Here's a regular money analogy that might help: Imagine if 50 people had a copy of your complete banking history that has 1,000 transactions on it. Since each person has a complete copy, each can 'predict' with some accuracy what the 1,001st transaction will be. Those who predict correctly receive a small reward for validating that 1,001st transaction. The transaction sender pays a small fee that serves as the reward. So in this analogy, the banking history is like a blockchain, the 50 people are like a mining community, and the 1001st transaction is the same - just a transaction on the ledger.
Where the word blockchain comes from is how those transactions are organized. Validating each transaction via the whole network would be a scalability nightmare. Instead, the mining community validates blocks or groups of transactions together at the same time. Once the community validates a block, That block of transactions gets added to a chronological sequence of blocks called a chain. Blocks of transactions on a chain = blockchain. Since blockchains are public, there are plenty of tools to explore any data in the blocks yourself. Going back to our analogy, every 20 transactions could represent a block. Once created, blocks are permanent and cannot be edited or removed
Mining and Staking
Mining and staking methods are two 'consensus mechanisms' for how all cryptos I know of support their transactions. Any coin (e.g., Bitcoin) uses one or the other, but not both. In most cases, mining and staking are the answer to "How does it work?" because without them, nothing would validate transactions on the blockchain.

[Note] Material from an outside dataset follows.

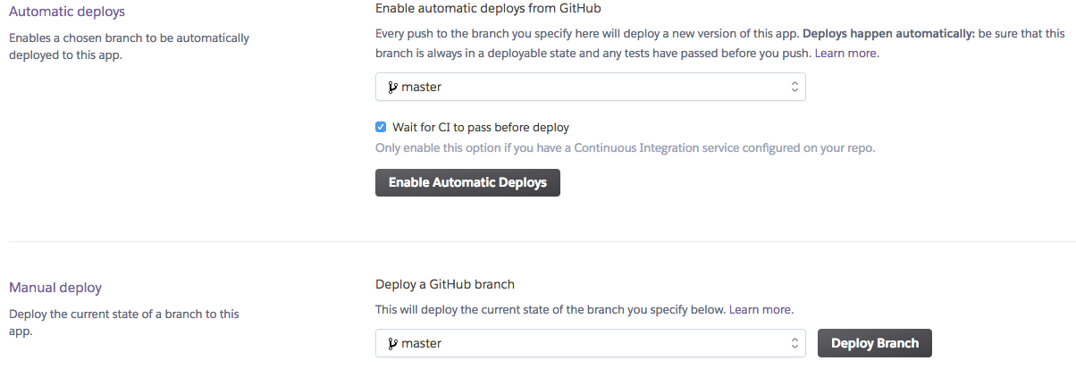
Task: Open Learn more link in automatic deploys description
Action: pos(846,53)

Mining: aka Proof of Work. Mining uses high-end video cards and purpose-built machines called ASICs to compute an energy-intensive algorithm that validates new blocks of transactions. As a reward for mining, small rewards are paid out to the machines. I do a tiny bit of mining myself because my computer's video card was ultra high-end a few years ago. The Nvidia GTX 1080 video card in my desktop PC mines Ethereum (the #2 cryptocurrency) at about $50/month in profit. (Don't worry - I get all my electricity from solar and wind.) I can still browse the internet and watch videos and such while it is mining. For the purpose-built machines, A site called ASIC miner value keeps a running tally of how much the best purpose-built machines can make each day. As of this writing, the Goldshell KD6 machine makes $140/day in profit, which is over $50k/year. That's a full-time job! The catch is that (1) getting your hands on these machines is incredibly difficult and prone to scams, (2) the machines draw about 30x more power than your regular computer, (3) their fans are about 75 decibels, about the sound of a blender, and (4) the profitability can change on a moment's notice. So.. a bit risky. All ASIC manufacturers are based in China, where mining ironically is banned. Recently, American companies Intel and Block (formerly known as Square) have announced they will develop their own ASIC chips for mining.

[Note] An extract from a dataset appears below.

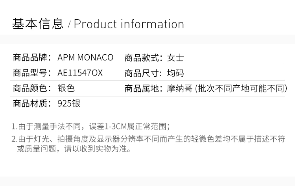Viewport: 295px width, 186px height.
Task: Click the 摩纳哥 origin value
Action: pos(180,88)
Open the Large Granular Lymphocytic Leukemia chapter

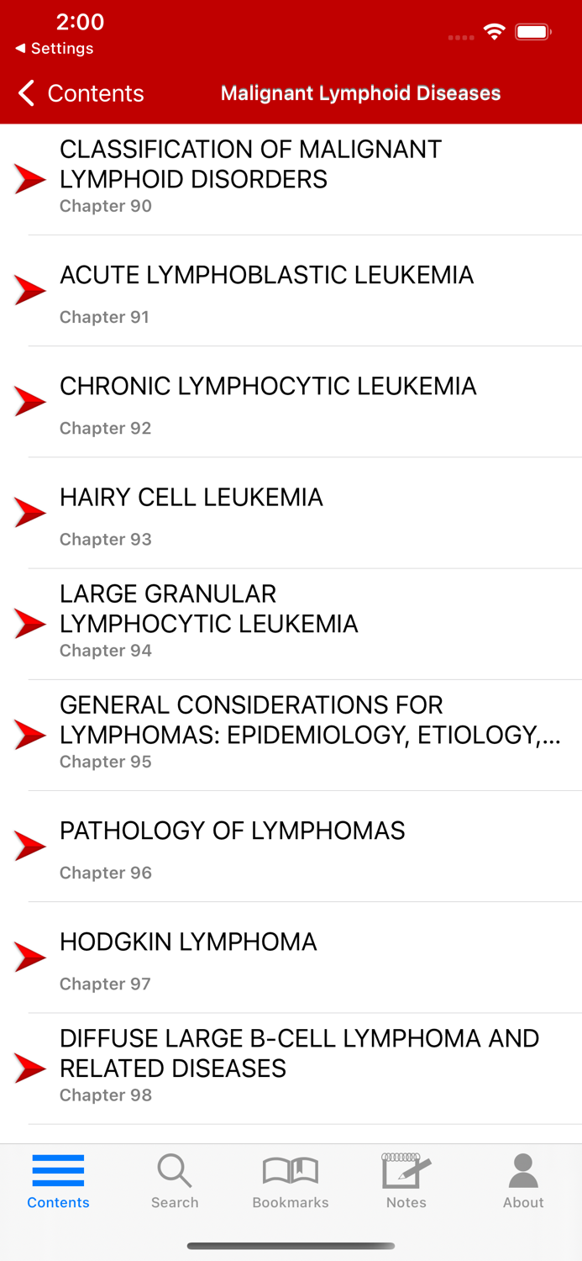pos(209,622)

Staking: aka Proof of Stake
Proof of stake is another consensus mechanism that is much more energy-efficient. Instead of churning through algorithms and electricity, participants move their coins in the currency into a specific wallet and freeze them there to 'stake' them in support of the network. The more coins you stake, the more you earn. This does not require big machines like the Goldshell ASIC pictured above. Ethereum, the #2 cryptocurrency behind Bitcoin, is supposed to be moving to proof of stake sometime in the future. As of today, both Bitcoin and Ethereum use the energy-intense proof of work consensus mechanism.
Crypto Terms and Phrases
gm - "good morning" - Because there's no traditional banking schedule to follow, unlike the stock market, crypto markets trade 24/7. I'm pretty sure crypto people tweeting 'gm' came from them waking up to positive gains made overnight.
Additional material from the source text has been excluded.